Ball and seat valves for a wide variety of applications have been utilized for a number of years. The seat typically includes a bore adapted to receive and engage the ball, the bore constituting an inlet/outlet for a liquid medium. When the pressure behind the ball is higher than the pressure on the opposite side of the seat, the ball is forced into the bore thereby shutting off the flow of liquid through the valve. When the pressure behind the ball becomes lower than the pressure on the opposite side of the seat, the ball tends to disengage from the seat bore and the liquid can flow freely through the bore. Other factors may affect the circumstances under which the ball engages and seals the bore, such as gravity and buoyancy of the liquid medium.
Many industries have begun to realize a need for ball and seat valves that can withstand both higher pressures and more corrosive environments. For example, subsurface pumps utilized to extract oil from subterranean formations rely on ball and seat valves for efficient extraction of the oil. The operating pressure and environment are very severe, and the failure of a ball and seat valve will cause the pump system to completely cease operation, resulting in costly repair, downtime, and production loss.
Ball and seat valves utilized in the petroleum industry and other industries can be subjected to environments that include very corrosive chemicals such as hydrogen sulfide, carbon dioxide and salt water, for extended periods of time. Often to alleviate some of the problems associated with utilizing ball and seat valves in such environments, ball and seat valves have been manufactured from a variety of materials, typically metallic in nature. For example, stainless steel, nickel-copper alloys, bronze, and other materials such as cemented carbides have been utilized. However, the wear resistance of many of these materials has been found to be insufficient for many applications. The metallic materials tend to wear down and degrade after a period of time, particularly in highly corrosive environments. In the petroleum industry, the valves must often be replaced on a monthly basis.

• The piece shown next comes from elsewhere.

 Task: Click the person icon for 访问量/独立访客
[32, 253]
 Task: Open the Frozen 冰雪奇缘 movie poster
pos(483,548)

In some applications, attempts have been made to utilize ceramic materials to alleviate some of these problems. Ceramics are known to be highly resistant to many corrosive environments, such as acids and salt solutions.

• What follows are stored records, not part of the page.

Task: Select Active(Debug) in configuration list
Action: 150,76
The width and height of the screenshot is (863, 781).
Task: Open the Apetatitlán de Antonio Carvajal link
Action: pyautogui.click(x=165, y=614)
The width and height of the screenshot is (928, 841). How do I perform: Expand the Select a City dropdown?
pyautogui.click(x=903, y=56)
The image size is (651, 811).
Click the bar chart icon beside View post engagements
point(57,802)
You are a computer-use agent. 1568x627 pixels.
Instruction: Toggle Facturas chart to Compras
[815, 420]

U.S. Pat. No. 4,795,133 by Berchem et al., issued Jan. 3, 1989, discloses a ball valve having a valve seat including two sintered ceramic seat rings and a ceramic valve ball. Berchem et al. disclose that the ball valve is especially useful for fluids containing solvents and/or abrasive solids. Similar ceramic ball and seat valves are disclosed by Berchem in U.S. Pat. No. 4,815,704, issued Mar. 28, 1989, and Berchem et al. in U.S. Pat. No. 4,771,803, issued Sep. 20, 1988.
The inherent brittleness of ceramics has severely limited their use in high pressure applications. With ductile metals, localized stresses that exceed the yield point are relieved by local plastic deformation that redistributes the stress into a wider area, preventing fracture.
Ceramics, however, have no such yield point and fail catastrophically when localized stresses exceed the material strength. Ceramics typically have a higher modulus of elasticity than metals which results in fracture at relatively small strains, which compounds the problem. The result is that when the stress on a ceramic seat exceeds the material strength, the seat will fail catastrophically and crack or break apart. The ball and seat valve is then completely useless and must be replaced, resulting in down-time and consequential economic loss.
Attempts have been made to alleviate this particular problem by placing the seat portion of the ball and seat valve in compression. See, for example, "Downhole Products," a sales brochure distributed by Coors Ceramics Company. By placing the seat in compression, tensile force applied by the striking ball would have to overcome the compressive forces to fracture the ceramic. The "Downhole Products" brochure discloses a tightly wrapped stainless steel ring around the seat to place the seat in a compressed state. However, this design is not completely satisfactory since the ceramic seat is still subject to fracturing during assembly and use. Fracture during use can occur primarily because the seating and sealing occurs on two flat, parallel surfaces.
There exists a need in many industries to utilize ball and seat valves in high pressure and highly corrosive environments. A ball and seat valve constructed from a corrosion resistant material, such as a ceramic, would be beneficial. It would be extremely beneficial if the ball and seat valve was designed so that the ceramic is able to withstand a maximum amount of stress without failing catastrophically. It would also be beneficial if this could be achieved without significantly altering the design of present ball and seat valves.